UNA ESPERA DE ONCE AÑOS PARA VOLVER
Mientras la Segunda Guerra Mundial terminaba y Europa iniciaba la reconstrucción, la situación de los prisioneros españoles en la Unión Soviética quedó bloqueada por razones políticas y diplomáticas. La repatriación de prisioneros alemanes se dio por concluida oficialmente en 1950, pero los españoles vinculados a la División Azul continuaron en los campos, atrapados entre la desconfianza soviética y la complicada relación del régimen franquista con Moscú. Las negociaciones, en las que intervinieron la Cruz Roja y diversos mediadores, avanzaron de manera lenta y discreta durante los primeros años de la Guerra Fría.
El desenlace llegó en 1954, cuando el buque Semiramis atracó en el puerto de Barcelona con 286 repatriados a bordo, entre ellos 229 veteranos de la División Azul que habían pasado años en el Gulag. Aquella llegada, recibida por una multitud inmensa en el muelle, se vivió como una especie de resurrección colectiva para familias que daban por muertos a muchos de esos hombres desde la batalla de 1943. En la práctica, los prisioneros de Krasny Bor y otros frentes regresaban a casa después de más de una década de cautiverio, bastante más tarde que otros combatientes de ejércitos europeos. Para ellos, el final de la guerra no se había contado desde 1945, sino desde ese día de abril en que pisaron de nuevo suelo español.
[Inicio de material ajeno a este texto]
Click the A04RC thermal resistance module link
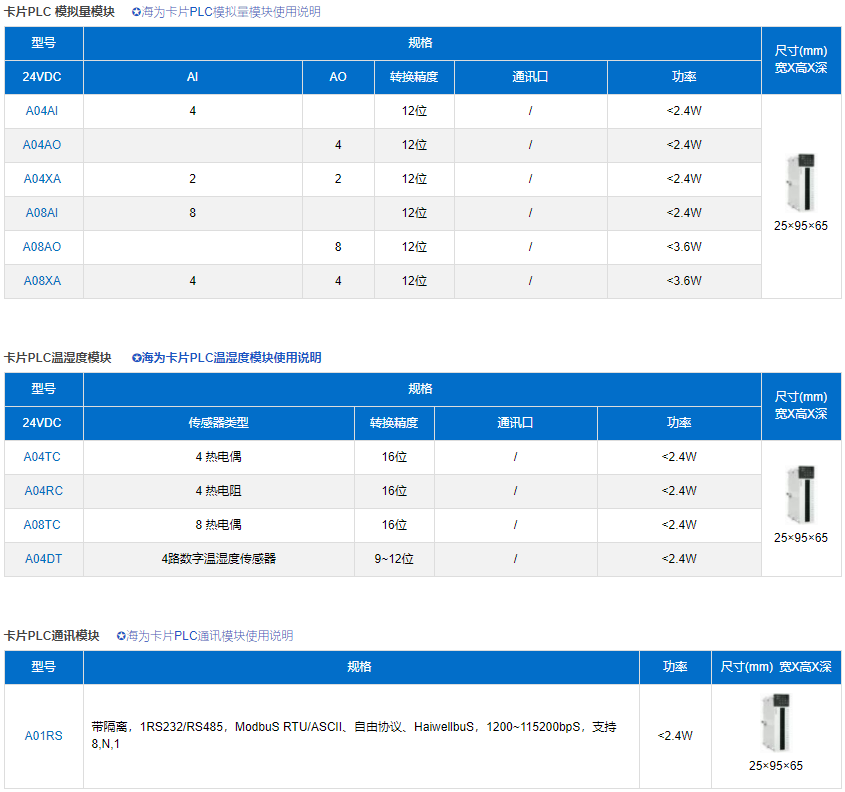Viewport: 845px width, 792px height. tap(43, 491)
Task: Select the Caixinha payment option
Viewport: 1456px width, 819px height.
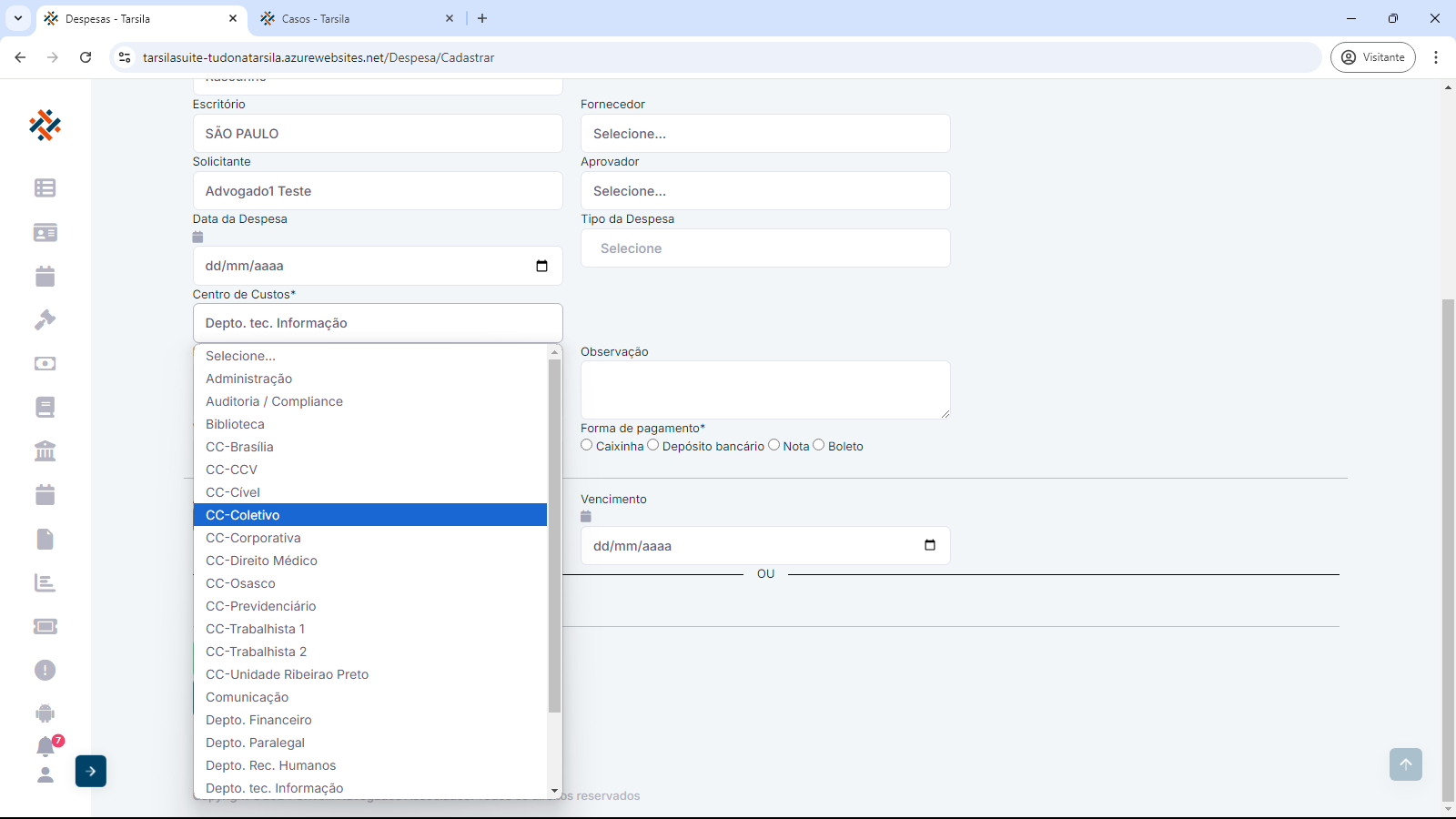Action: (x=587, y=445)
MEMORIA, CONTROVERSIA Y RECONOCIMIENTO
Tras su regreso, los antiguos prisioneros afrontaron una vida marcada por secuelas físicas, recuerdos difíciles y una integración compleja en una sociedad que trataba de mirar hacia adelante. Algunos recibieron homenajes y reconocimiento en círculos vinculados al régimen franquista, mientras que otros eligieron el silencio, conscientes de que la memoria de la División Azul y de la propia batalla de Krasny Bor iba a quedar atravesada por fuertes debates políticos. Con el paso de los años, sus testimonios se convirtieron en una fuente imprescindible para entender qué significó sobrevivir tanto al frente como al cautiverio.
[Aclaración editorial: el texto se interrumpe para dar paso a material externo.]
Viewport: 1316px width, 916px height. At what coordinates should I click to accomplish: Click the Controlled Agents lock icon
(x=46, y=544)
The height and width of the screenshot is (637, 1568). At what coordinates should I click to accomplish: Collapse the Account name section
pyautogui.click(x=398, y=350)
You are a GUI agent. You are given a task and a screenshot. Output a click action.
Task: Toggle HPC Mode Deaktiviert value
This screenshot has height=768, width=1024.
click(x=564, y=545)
En la actualidad, libros, artículos y documentales analizan la batalla y la experiencia de los prisioneros desde enfoques muy distintos, que van desde la historia militar hasta la memoria de las víctimas del totalitarismo. Se reivindica la necesidad de conocer los hechos con rigor, separando en la medida de lo posible la investigación histórica de las batallas políticas del presente, sin por ello olvidar el contexto ideológico en que surgió la División Azul. Recordar a quienes murieron en el frente o en los campos soviéticos implica también reconocer la complejidad de una época en la que miles de españoles acabaron luchando y sufriendo muy lejos de su país. Para el lector de hoy, esa historia sigue planteando preguntas incómodas sobre guerra, propaganda, lealtades y olvido.